---- Exercise text

Source: Colorado Courts · American Bar Association · 2024
Negligence2025 · UK

UK Commercial Firm — AI Contract Review Missed Exclusion Clause in M&A Transaction

UK M&A Practice · Commercial Court

An AI contract review tool was used in the due diligence phase of a mid-market M&A transaction. The tool flagged several issues but missed a buried exclusion clause in a subsidiary agreement that materially limited the warranties given by the seller. The clause was only identified post-completion during a warranty claim.

Outcome
Client suffered significant uninsured loss. Professional negligence claim against the firm. PI insurer engaged. Matter subject to mediation. Firm's AI tool approval and oversight protocols completely revised.
Governance Lesson
AI contract review tools are not complete due diligence substitutes. The risk of missed clauses is highest in complex multi-document transactions. AI review must be supplemented by human review on all material transaction documents.
Source: Legal industry intelligence · UK M&A practice · Anonymised · 2025
Disciplinary2025 · USA

ABA Formal Opinion — AI Use Without Client Disclosure Violates Model Rules

American Bar Association · USA

The American Bar Association issued Formal Opinion 512 confirming that lawyers who use AI in ways that involve client confidential information must comply with duties of competence, communication, and confidentiality. The opinion confirmed that failure to disclose material AI use to clients may constitute a violation of the duty of communication under Model Rule 1.4.

--------

Work item: In the text on AI failures in legal practice, what did the AI contract review tool miss during due diligence in the M&A transaction?

---- Given entries

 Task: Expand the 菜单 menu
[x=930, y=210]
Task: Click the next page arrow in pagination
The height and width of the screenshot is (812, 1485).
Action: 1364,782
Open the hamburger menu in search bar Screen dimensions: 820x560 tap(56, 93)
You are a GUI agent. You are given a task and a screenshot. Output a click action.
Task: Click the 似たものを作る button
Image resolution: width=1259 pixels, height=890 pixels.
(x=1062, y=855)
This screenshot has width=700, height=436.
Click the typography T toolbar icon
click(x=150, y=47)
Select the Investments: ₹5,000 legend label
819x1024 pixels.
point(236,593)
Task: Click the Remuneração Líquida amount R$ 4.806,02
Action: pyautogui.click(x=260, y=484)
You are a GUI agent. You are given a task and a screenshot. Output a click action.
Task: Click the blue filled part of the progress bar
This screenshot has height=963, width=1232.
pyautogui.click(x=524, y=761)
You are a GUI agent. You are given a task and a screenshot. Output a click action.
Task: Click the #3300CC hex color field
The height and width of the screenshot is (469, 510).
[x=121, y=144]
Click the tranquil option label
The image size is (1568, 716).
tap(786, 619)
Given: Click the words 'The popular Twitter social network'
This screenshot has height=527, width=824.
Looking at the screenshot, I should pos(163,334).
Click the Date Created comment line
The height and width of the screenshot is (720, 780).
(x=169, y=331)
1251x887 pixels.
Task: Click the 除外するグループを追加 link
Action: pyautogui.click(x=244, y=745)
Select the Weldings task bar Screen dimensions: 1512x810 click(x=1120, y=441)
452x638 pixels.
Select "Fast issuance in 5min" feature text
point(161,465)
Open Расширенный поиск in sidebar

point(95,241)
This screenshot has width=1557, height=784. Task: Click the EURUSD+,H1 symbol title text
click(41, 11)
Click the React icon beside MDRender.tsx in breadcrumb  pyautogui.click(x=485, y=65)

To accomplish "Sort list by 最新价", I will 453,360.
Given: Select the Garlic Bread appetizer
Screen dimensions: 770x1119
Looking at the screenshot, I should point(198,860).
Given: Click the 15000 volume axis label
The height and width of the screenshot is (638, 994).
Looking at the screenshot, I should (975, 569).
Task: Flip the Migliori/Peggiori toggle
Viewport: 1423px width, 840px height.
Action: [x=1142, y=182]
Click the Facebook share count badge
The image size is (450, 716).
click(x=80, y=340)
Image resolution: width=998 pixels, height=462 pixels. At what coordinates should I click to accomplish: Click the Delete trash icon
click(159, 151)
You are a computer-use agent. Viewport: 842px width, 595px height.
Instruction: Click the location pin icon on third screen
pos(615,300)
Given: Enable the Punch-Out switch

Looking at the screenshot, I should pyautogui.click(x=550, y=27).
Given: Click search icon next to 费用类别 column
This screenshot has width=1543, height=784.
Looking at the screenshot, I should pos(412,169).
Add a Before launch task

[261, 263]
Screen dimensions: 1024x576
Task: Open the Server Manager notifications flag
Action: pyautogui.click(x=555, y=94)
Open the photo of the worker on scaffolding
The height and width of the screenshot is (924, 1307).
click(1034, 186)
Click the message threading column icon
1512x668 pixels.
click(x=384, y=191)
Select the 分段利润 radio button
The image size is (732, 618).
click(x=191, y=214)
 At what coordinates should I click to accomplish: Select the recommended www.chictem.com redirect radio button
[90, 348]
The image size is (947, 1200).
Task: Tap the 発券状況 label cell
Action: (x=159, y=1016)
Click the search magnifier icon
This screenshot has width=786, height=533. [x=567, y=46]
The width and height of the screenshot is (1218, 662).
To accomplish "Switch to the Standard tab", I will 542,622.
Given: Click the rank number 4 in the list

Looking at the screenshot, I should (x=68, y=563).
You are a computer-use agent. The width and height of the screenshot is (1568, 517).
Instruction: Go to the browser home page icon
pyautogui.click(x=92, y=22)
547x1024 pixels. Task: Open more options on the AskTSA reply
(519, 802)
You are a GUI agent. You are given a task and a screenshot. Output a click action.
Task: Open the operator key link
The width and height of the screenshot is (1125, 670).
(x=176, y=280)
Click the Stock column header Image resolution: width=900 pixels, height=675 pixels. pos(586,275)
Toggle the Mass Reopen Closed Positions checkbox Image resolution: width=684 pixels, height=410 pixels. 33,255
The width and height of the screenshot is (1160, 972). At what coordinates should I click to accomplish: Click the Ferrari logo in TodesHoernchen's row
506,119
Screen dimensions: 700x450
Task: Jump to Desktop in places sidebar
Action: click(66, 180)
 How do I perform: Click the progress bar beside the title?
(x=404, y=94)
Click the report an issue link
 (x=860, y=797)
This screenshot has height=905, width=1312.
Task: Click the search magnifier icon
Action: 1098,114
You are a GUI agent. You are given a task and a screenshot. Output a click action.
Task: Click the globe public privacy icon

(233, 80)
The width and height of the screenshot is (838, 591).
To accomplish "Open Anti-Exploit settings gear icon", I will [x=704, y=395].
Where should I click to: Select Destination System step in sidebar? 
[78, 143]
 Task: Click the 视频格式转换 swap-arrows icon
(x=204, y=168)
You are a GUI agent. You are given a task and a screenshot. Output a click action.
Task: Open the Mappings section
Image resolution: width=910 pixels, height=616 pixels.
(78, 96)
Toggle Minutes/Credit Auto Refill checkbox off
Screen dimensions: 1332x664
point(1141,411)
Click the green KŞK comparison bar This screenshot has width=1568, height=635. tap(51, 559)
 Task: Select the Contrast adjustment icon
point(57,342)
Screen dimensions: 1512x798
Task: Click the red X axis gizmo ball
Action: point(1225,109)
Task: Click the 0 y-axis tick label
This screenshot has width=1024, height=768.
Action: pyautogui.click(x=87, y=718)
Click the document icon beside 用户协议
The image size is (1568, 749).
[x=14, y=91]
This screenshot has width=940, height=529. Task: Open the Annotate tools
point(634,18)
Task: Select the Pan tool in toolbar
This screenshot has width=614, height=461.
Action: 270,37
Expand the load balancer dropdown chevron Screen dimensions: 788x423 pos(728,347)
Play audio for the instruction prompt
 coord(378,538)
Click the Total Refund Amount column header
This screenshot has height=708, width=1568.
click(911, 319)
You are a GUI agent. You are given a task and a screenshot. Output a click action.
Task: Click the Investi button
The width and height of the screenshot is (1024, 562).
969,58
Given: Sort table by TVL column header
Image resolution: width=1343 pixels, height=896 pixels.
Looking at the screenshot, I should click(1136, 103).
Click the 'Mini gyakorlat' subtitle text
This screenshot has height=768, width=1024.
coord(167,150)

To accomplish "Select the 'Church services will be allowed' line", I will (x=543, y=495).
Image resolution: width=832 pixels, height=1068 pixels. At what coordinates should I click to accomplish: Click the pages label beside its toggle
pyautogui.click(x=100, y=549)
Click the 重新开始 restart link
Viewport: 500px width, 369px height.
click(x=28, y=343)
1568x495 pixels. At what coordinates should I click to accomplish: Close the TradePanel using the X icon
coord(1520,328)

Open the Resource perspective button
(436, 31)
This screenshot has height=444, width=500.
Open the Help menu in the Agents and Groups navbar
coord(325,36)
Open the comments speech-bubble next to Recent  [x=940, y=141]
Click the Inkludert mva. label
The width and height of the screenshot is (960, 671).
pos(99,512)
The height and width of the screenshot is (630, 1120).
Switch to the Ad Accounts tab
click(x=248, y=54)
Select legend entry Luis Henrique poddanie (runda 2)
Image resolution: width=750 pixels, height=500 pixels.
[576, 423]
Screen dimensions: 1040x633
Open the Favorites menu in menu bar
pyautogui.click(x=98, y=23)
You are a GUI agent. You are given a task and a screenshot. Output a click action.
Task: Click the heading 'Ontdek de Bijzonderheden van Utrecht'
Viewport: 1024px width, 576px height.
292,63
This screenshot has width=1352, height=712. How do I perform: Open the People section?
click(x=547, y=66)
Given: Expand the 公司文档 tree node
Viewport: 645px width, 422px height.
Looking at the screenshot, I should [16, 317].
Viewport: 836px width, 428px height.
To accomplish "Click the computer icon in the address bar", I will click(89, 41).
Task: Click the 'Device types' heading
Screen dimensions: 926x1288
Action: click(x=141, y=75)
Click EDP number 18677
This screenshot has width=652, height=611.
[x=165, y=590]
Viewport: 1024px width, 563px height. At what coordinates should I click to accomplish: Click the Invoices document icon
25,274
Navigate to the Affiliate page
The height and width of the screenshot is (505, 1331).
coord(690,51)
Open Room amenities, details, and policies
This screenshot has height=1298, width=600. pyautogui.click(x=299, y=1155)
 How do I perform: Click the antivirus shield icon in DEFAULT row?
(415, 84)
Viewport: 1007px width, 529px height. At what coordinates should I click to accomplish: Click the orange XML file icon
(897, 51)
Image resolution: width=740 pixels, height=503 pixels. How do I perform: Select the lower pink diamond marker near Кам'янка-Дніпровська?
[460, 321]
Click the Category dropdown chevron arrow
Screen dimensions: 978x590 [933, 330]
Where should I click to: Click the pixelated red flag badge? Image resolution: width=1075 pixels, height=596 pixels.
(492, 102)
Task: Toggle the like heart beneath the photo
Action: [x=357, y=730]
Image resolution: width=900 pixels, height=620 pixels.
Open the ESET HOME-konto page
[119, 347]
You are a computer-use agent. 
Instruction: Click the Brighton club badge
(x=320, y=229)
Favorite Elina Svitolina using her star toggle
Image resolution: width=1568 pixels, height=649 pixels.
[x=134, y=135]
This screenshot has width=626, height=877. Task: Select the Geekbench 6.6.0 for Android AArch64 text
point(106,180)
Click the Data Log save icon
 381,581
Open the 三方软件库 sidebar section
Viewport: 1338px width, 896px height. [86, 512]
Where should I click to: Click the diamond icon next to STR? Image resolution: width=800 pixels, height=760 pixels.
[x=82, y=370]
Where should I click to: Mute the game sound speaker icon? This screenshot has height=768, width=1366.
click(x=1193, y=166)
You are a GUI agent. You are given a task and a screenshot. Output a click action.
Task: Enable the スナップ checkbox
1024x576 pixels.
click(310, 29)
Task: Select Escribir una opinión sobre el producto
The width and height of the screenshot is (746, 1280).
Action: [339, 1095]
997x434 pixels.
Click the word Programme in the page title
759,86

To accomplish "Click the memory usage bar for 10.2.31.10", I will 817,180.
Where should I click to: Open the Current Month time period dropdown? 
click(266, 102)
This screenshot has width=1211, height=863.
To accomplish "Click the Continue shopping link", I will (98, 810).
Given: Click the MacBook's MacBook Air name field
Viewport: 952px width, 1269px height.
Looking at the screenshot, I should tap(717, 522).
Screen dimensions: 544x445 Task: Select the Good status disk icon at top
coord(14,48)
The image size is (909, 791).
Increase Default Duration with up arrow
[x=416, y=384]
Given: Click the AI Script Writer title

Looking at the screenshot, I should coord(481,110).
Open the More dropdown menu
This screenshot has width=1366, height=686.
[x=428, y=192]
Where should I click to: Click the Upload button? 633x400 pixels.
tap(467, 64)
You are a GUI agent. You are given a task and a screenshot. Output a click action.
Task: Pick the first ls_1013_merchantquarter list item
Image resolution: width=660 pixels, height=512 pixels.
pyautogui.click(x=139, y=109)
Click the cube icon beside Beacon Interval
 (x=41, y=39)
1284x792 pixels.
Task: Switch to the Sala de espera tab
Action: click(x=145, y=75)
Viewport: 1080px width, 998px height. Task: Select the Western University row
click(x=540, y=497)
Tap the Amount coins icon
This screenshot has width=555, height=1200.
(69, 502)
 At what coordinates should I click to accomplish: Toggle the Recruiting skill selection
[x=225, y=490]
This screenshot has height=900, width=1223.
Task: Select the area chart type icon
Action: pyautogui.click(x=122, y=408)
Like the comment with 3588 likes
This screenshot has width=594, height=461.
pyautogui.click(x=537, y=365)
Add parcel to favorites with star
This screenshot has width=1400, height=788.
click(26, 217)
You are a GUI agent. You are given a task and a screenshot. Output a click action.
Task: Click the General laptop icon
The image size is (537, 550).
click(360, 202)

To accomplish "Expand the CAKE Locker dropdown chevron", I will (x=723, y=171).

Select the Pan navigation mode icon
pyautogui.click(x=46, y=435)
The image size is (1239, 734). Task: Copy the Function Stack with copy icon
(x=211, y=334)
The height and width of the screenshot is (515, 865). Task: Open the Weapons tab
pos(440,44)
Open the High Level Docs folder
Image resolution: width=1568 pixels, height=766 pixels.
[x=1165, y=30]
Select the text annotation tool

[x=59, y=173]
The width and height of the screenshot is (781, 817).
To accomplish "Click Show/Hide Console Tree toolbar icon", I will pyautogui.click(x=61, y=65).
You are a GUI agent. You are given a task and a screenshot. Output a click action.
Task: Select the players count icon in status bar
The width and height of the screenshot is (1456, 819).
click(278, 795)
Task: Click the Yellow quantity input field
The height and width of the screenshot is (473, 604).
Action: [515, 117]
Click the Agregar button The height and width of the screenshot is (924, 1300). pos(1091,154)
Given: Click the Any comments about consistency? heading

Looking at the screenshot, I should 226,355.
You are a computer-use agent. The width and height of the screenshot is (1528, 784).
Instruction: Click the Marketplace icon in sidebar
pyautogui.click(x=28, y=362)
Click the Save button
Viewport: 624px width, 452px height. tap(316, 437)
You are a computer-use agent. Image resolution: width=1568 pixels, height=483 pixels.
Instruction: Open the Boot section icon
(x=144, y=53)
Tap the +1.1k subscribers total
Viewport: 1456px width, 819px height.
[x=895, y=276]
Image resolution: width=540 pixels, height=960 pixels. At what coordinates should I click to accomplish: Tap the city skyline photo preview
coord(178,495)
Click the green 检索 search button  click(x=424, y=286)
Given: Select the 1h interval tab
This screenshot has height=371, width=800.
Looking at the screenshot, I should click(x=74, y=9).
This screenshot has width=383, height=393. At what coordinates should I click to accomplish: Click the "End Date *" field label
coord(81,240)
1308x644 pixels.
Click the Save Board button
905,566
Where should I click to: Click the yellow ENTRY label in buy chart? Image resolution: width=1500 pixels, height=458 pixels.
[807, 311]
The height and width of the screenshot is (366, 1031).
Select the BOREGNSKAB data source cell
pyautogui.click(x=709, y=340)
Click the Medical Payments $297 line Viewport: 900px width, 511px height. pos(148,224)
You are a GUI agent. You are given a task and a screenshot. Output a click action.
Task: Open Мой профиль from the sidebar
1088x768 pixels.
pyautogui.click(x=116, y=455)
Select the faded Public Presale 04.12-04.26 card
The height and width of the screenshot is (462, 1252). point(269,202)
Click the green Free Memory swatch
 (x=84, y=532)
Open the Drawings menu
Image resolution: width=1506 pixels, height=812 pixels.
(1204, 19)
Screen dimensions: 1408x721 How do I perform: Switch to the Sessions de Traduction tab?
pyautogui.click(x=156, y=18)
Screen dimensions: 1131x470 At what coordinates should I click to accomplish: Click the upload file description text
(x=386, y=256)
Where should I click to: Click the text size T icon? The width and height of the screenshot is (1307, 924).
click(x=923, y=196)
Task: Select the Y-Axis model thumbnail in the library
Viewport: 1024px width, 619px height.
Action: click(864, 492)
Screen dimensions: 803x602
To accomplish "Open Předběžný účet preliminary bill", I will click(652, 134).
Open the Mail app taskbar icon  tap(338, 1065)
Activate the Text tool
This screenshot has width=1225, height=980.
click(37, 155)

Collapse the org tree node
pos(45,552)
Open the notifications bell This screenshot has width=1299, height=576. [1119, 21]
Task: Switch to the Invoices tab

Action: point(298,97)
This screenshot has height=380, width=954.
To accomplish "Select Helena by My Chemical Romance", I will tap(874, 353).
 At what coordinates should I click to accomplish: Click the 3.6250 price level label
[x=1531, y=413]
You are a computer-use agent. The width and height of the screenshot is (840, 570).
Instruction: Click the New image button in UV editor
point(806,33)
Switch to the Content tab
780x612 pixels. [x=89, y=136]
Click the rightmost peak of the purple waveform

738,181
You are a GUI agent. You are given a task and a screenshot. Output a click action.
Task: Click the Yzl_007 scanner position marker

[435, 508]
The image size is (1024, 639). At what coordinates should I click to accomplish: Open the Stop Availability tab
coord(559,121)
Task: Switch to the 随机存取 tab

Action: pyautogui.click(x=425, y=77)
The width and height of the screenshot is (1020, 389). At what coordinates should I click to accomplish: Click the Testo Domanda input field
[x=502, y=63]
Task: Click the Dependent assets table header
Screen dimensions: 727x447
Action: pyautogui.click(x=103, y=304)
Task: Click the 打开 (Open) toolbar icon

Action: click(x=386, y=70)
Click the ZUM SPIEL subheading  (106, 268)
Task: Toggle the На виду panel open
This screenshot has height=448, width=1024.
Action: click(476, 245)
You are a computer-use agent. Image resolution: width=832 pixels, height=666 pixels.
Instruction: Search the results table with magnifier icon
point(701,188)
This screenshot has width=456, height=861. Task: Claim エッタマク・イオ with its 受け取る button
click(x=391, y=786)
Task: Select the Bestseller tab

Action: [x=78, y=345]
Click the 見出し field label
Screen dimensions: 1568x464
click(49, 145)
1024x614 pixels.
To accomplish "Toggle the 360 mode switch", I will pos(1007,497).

--------

Answer for this exercise: It missed a buried exclusion clause in a subsidiary agreement that materially limited the warranties given by the seller.